= RECORDS FOR PROCESSING =
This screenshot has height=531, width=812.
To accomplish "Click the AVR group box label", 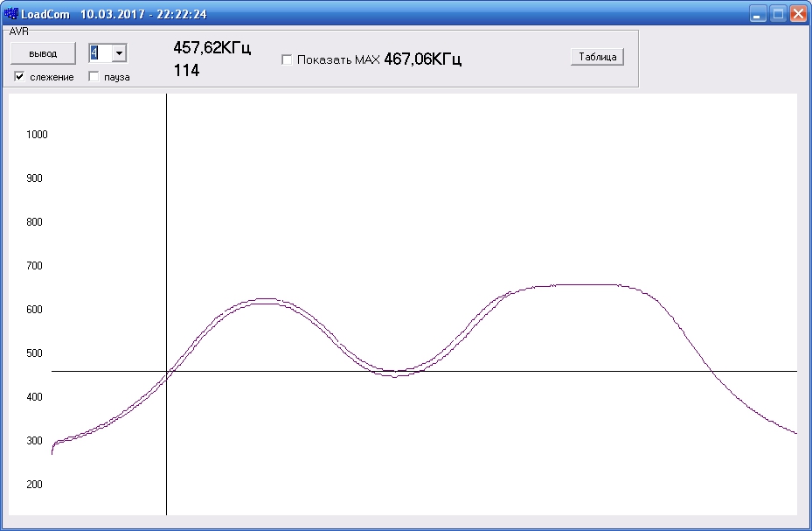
==
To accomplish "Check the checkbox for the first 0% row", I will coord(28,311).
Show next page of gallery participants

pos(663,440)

= THE TASK =
Look above for the line with "This screenshot has height=531, width=812." and the line with "the AVR group". Give again exactly those two lines and all lines between them, pictures excluded.

= TASK SOLUTION =
This screenshot has height=531, width=812.
To accomplish "Click the AVR group box label", 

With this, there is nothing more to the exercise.